Dangote Refinery has suspended the sale of fuel in Naira due to crude supply challenges, opting for dollar transactions. This shift may push fuel prices above N1,000 per litre. Experts warn of economic strain, urging the government to reinstate the Naira-for-crude policy to stabilize prices and protect consumers.
Dangote Refinery has stopped accepting payments in Naira for fuel sales, opting for transactions exclusively in dollars due to crude oil supply challenges. This shift has raised concerns among industry analysts, who warn that petrol prices could soon surpass N1,000 per litre, further straining consumers already struggling with high living costs.

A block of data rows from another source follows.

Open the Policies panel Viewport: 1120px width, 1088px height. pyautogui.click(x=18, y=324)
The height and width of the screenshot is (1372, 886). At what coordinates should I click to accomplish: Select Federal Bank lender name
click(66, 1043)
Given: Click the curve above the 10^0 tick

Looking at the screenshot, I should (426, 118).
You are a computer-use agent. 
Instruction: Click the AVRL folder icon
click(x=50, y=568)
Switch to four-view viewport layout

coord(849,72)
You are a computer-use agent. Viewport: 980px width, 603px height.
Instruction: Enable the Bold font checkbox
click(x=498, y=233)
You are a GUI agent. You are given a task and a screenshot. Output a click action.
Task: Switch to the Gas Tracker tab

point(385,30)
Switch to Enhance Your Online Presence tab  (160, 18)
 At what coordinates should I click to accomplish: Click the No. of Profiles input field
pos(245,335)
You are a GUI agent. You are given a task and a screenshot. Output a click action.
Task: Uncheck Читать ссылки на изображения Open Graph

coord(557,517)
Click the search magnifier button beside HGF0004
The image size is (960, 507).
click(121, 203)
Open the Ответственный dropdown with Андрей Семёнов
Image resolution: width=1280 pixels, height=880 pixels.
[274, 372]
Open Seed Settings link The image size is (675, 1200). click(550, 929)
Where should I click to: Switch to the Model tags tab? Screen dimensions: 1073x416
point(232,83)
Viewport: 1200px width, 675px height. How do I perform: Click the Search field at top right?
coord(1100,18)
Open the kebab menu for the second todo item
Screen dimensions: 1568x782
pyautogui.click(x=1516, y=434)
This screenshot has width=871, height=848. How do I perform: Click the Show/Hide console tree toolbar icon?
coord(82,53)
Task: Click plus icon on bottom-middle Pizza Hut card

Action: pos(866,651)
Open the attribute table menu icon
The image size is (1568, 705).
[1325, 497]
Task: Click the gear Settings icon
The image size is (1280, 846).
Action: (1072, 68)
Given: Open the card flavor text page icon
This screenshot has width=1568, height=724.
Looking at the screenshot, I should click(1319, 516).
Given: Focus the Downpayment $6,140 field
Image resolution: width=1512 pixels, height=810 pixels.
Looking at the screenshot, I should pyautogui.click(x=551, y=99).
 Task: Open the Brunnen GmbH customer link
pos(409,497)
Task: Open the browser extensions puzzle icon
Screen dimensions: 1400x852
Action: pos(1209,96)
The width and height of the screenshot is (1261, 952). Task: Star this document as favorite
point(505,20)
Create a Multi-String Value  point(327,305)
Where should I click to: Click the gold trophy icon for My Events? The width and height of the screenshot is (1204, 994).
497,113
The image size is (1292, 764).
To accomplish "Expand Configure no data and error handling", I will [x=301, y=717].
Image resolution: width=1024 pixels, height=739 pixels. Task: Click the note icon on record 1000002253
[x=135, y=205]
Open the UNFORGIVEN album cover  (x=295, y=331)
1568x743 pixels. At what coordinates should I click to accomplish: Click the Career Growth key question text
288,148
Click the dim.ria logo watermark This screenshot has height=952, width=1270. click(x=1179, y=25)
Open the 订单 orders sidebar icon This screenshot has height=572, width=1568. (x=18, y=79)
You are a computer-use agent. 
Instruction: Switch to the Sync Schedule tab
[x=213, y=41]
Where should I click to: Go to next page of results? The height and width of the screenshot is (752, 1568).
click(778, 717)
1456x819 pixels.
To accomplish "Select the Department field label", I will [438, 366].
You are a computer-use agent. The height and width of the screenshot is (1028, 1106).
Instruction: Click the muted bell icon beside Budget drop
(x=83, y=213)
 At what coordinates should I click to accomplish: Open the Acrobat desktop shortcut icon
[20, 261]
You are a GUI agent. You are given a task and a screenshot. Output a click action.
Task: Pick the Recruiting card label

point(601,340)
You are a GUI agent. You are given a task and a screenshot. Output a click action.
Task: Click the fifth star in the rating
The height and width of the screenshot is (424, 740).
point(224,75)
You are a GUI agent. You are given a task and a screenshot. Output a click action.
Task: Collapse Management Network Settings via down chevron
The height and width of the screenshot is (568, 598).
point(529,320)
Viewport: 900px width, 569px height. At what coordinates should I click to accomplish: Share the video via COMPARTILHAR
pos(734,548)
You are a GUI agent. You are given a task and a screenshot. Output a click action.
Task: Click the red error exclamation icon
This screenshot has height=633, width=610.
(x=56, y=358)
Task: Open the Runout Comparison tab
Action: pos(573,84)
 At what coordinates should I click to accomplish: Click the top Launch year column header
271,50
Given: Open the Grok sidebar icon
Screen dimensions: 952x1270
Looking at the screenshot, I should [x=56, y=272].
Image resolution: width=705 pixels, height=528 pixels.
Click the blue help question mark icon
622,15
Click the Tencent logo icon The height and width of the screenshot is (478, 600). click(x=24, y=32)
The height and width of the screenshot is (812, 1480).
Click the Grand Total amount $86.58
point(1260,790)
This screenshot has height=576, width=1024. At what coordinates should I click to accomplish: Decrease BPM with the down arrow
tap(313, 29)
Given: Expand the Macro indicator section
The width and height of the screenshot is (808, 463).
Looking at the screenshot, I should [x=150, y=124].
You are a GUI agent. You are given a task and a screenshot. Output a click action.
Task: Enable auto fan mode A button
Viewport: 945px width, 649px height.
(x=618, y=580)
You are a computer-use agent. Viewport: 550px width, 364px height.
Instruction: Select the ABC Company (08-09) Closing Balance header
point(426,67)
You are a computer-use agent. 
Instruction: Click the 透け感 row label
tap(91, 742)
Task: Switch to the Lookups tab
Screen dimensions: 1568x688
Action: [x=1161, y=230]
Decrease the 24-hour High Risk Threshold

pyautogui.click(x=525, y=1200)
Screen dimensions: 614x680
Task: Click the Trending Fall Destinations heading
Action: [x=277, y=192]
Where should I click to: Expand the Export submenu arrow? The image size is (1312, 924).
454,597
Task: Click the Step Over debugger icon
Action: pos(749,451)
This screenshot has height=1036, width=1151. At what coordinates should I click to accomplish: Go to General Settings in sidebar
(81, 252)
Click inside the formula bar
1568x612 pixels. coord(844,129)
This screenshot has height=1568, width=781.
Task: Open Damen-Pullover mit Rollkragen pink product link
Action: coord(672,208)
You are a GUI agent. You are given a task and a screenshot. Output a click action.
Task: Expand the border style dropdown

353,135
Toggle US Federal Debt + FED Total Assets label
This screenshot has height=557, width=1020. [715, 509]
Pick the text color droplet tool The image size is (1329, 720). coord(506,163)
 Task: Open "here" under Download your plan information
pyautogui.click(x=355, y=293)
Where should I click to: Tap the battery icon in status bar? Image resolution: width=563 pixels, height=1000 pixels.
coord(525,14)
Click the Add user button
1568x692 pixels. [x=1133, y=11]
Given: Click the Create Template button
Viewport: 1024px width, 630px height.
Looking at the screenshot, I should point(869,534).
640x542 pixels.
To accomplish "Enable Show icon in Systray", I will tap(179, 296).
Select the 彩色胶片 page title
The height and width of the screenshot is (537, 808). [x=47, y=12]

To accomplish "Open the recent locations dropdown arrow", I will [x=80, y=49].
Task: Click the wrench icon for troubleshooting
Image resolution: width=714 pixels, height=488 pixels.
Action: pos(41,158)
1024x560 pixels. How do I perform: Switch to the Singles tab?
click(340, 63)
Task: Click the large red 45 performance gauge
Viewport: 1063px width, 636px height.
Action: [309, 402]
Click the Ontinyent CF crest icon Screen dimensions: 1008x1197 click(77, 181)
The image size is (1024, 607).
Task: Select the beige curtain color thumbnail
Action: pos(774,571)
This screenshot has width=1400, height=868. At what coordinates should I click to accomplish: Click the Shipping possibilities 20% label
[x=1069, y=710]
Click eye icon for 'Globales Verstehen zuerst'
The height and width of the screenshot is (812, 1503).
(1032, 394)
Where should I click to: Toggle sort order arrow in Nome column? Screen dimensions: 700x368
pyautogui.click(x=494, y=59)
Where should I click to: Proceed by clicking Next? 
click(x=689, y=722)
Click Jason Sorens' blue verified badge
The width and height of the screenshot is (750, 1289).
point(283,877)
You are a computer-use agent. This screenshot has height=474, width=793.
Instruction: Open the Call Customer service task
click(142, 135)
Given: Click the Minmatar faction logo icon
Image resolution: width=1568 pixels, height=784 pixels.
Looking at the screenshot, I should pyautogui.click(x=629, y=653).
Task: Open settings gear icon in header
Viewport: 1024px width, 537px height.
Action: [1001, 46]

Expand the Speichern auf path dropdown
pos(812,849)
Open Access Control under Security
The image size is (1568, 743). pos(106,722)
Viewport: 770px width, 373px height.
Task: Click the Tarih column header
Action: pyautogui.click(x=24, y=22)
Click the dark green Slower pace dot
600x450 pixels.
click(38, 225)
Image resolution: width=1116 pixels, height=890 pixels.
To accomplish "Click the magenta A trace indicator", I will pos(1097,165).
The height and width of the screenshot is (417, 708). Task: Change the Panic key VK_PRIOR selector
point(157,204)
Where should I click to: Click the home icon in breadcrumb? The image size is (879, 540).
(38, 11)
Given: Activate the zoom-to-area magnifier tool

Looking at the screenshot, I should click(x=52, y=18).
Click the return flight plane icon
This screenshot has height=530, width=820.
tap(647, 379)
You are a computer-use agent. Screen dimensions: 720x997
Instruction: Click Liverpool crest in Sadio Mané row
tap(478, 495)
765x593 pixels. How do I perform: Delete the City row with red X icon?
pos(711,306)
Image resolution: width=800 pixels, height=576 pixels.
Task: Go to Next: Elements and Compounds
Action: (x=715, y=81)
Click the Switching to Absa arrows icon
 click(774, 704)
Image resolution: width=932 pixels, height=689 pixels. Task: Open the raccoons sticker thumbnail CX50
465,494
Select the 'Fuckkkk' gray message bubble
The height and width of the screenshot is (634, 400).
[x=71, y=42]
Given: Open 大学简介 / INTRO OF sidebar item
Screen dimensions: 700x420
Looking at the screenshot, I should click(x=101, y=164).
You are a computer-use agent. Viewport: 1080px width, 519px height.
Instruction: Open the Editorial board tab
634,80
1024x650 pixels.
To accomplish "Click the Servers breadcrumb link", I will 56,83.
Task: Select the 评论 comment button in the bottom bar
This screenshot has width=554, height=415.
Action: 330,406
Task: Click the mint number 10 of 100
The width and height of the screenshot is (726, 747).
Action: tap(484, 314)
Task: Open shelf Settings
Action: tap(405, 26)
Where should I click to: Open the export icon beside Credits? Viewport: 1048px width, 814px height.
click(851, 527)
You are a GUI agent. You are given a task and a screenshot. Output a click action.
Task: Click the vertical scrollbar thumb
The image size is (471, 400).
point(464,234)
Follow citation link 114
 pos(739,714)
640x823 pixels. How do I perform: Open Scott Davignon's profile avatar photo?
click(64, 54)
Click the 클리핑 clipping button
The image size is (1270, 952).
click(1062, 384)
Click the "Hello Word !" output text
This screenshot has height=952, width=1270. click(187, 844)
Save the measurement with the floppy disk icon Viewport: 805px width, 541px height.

The refinery, which sources crude locally, had initially accepted Naira payments under a government-backed arrangement. However, supply constraints and foreign exchange dynamics have made it unsustainable. With the transition to dollar payments, fuel importers and marketers now face increased costs, potentially leading to a hike in pump prices.
Economic experts argue that the government's previous policy of crude supply in exchange for Naira payments helped stabilize fuel prices. They caution that without a reversal, the current approach may worsen inflation and intensify economic hardships for Nigerians.
The situation has sparked debates over Nigeria’s energy policies, with stakeholders calling for urgent interventions to prevent excessive fuel price hikes. Many are urging authorities to reconsider the Naira-for-crude model to ease pressure on fuel costs and maintain affordability for consumers.
As the market adjusts to this shift, Nigerians remain concerned about its impact on transportation and daily expenses, anticipating another round of economic strain if fuel prices continue to rise.